When Helen Zille stepped down as the leader of the Democratic Alliance in 2015, she had taken the party from 16.2 percent to 27.1 percent share of the electoral votes. What we don't talk about enough is how she dedicated her tenure to ensuring that she became a political institution that would outlive her departure. Over the years, the party has refined their coalition negotiation skills as it gained small but consistent growth at the local government and national elections.
Managing a balancing act between appeasing its traditional constituencies and attracting the black vote under a liberal ideological stance seemed an impossible objective. But one of the most valuable political calculations Zille set her sights on was creating opportunities for black faces who would represent the party and change perceptions on the party pandering to white interests.

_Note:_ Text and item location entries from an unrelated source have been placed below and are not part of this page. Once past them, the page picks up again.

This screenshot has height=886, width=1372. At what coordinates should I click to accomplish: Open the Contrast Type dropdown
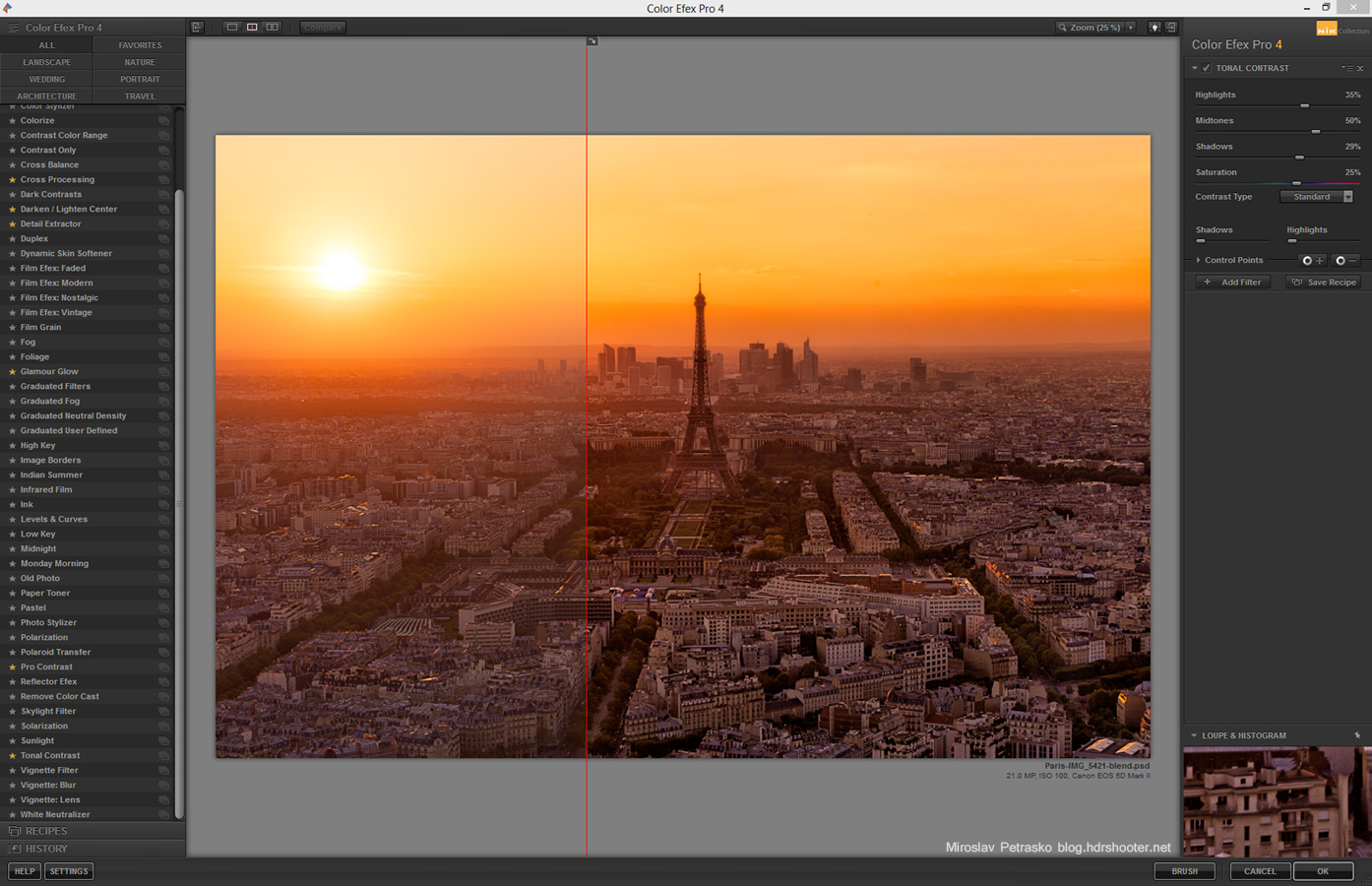[1317, 197]
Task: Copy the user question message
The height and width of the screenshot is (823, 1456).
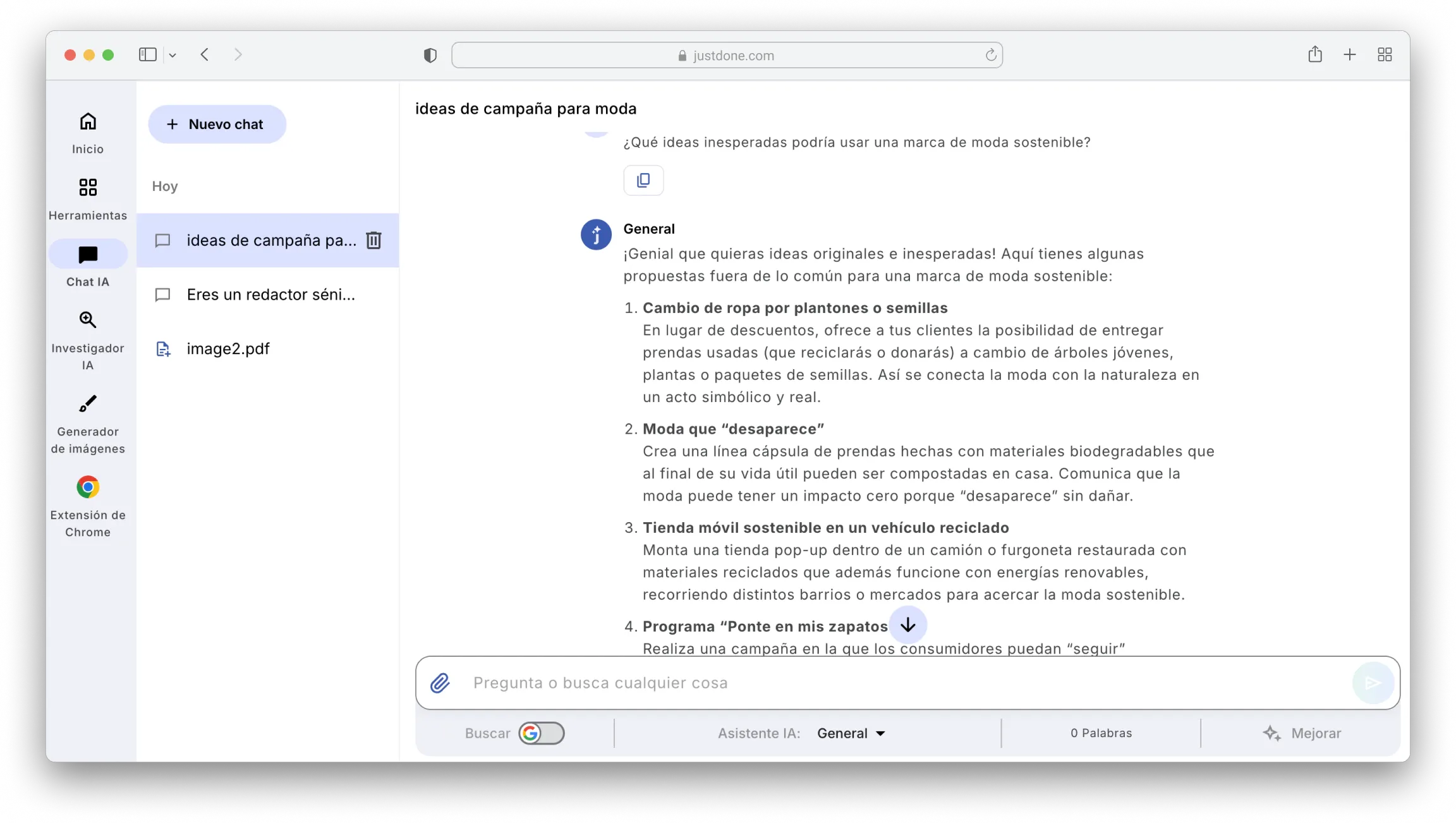Action: [x=643, y=181]
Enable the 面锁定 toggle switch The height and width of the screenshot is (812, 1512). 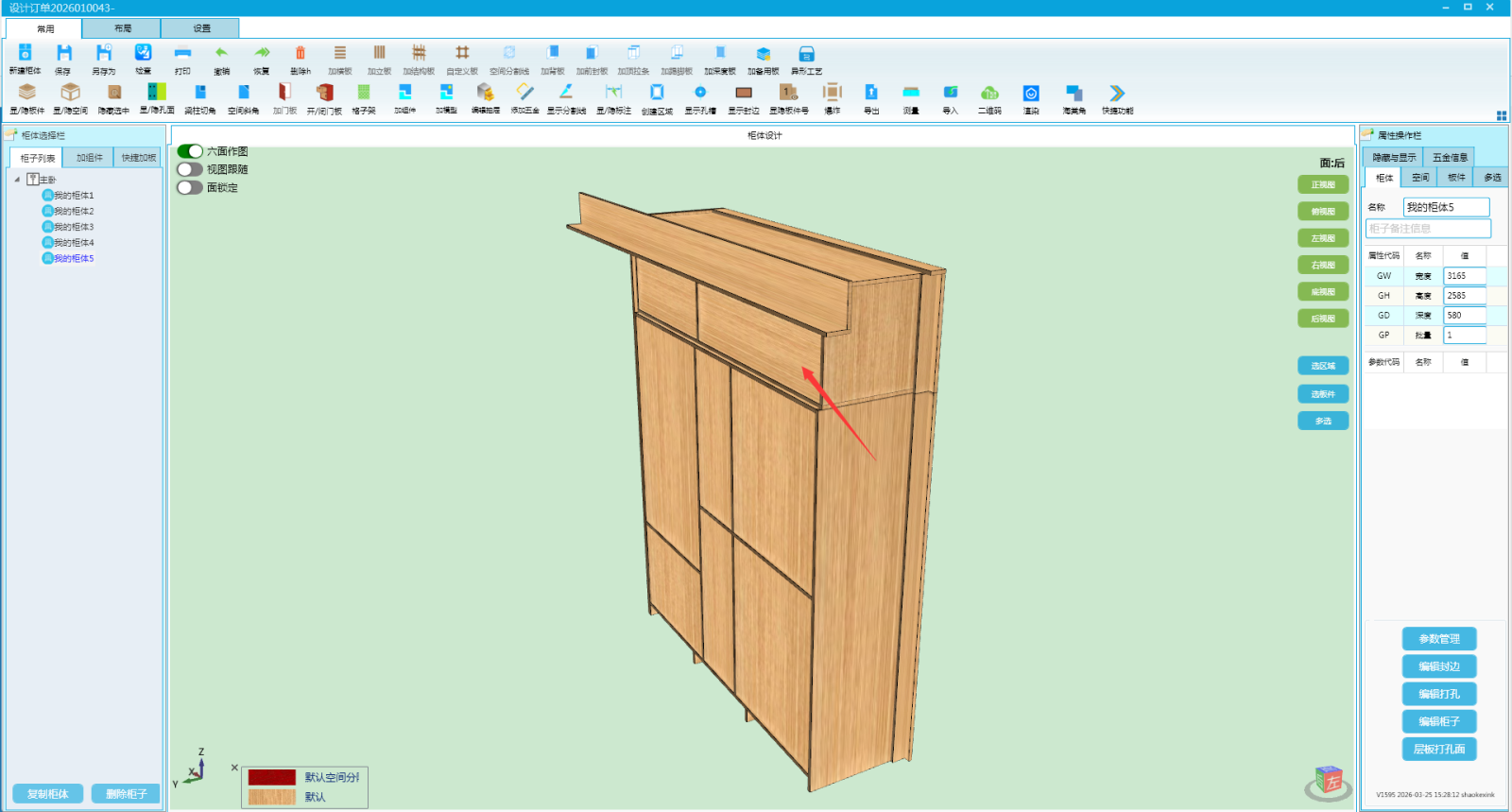click(x=190, y=187)
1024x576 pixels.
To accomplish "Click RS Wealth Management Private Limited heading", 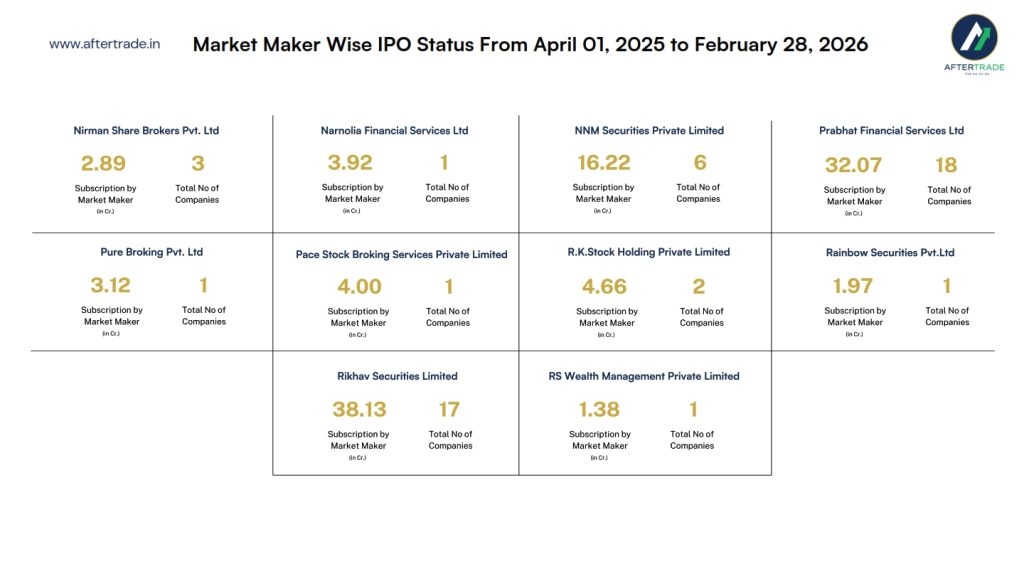I will [x=644, y=376].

In sharp contrast to the Tony Leon era, names such as Lindiwe Mazibuko and Mmusi Maimane became synonymous with the new opposition party. The idea of a post-apartheid, multi-racial and equal opportunity for all South Africa was pivotal to the liberal ideology embedded in its political messaging. It is these key milestones that have characterised the DA's place in the country, that Maimane will have to consider in his attempt to bring Zille to account on her colonialism tweets.
"For those claiming legacy of colonialism was only negative, think of our independent judiciary, transport infrastructure, piped water,etc." said Zille, setting off an eruption among black South Africans who knew that her depiction of history was from a white colonial perspective. Understanding that Zille is a knowledgeable politician, it exposed how distant she is from the country's current state of race relations in diminishing black suffering and an important lesson be taught on the manifestations of critical race theory in post-colonial societies.
But of course, part of her success as a political leader is her identity as a white woman who has built her career on being a liberal who sidelined those who looked like her because she knew that the politics of perception would entice black votes. It is Zille's ambition to leave her mark that has backed current leader, Maimane, in an uncomfortable corner.
Of course Maimane should expel her from the party once she appears before the federal legal commission. In aggressive responses, the party has highlighted deficiencies in leadership, integrity and accountability as synonymous with Jacob Zuma's administration that we all need to reject. Many South Africans agree with this sentiment. It is in this likeness of mind that a repeat offender who spews micro-aggressions against black people and continues to bring a political party into disrepute should be held to account.
The public perception of Zille's influence and close proximity to Mmusi will compromise his future as a credible and independent politician, particularly due to his quick rise through DA leadership ranks often inviting doubts regarding his capacity to lead. There's a future that lies ahead for the DA under Mmusi Maimane's leadership alongside middle class and young black voters.
Today, the party is the country's official opposition party that has already set its sights on the 2019 national elections with good innings in local government in the Western Cape, Nelson Mandela Bay, City of Johannesburg and the City of Tshwane. Black DA voters are currently more than the Inkatha Freedom Party, National Freedom Party, Pan Africanist Congress, and United Christian Democratic Party combined. What South Africans need to remember going forward is that like the Penny Sparrow and Vicki Mombergs of this world, Helen Zille represents an ugly part of our society. And while Zille can attribute her hard work to the evolution of the DA, the time has come for Maimane to show up with another evolution.